── Data extracts

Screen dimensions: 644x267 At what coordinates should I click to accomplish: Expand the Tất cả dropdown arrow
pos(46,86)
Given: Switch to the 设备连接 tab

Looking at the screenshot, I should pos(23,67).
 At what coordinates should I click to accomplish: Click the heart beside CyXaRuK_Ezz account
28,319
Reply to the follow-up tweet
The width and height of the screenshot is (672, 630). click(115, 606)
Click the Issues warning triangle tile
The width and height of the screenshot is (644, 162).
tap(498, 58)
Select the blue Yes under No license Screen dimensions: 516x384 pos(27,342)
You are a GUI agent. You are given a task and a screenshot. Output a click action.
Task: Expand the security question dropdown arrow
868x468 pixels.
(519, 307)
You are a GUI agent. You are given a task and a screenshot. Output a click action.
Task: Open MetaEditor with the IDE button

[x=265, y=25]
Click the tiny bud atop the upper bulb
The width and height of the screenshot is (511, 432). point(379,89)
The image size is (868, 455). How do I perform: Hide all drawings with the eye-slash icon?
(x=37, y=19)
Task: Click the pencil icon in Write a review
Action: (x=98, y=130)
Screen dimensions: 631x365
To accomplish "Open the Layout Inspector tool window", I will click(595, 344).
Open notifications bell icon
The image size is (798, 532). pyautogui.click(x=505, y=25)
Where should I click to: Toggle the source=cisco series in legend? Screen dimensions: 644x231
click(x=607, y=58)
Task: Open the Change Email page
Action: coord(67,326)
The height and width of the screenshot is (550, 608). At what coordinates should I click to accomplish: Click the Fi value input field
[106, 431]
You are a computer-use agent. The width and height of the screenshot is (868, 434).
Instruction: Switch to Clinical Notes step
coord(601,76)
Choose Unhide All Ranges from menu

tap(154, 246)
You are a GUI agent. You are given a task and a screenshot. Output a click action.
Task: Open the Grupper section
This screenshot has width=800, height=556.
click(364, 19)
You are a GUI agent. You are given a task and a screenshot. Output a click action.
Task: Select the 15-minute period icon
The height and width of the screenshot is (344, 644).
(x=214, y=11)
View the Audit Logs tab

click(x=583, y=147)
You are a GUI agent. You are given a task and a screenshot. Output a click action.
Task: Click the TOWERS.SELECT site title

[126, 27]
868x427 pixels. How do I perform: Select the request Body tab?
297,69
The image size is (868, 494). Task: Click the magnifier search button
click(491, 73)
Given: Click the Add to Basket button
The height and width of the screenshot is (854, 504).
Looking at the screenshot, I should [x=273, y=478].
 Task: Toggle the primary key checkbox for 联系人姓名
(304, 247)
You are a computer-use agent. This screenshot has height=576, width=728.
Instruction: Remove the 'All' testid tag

────

Go through the entries and return each line where the word "computer" occurs.

- [Answer area]:
You are a computer-use agent. The width and height of the screenshot is (868, 434).
You are a computer-use agent. This screenshot has height=576, width=728.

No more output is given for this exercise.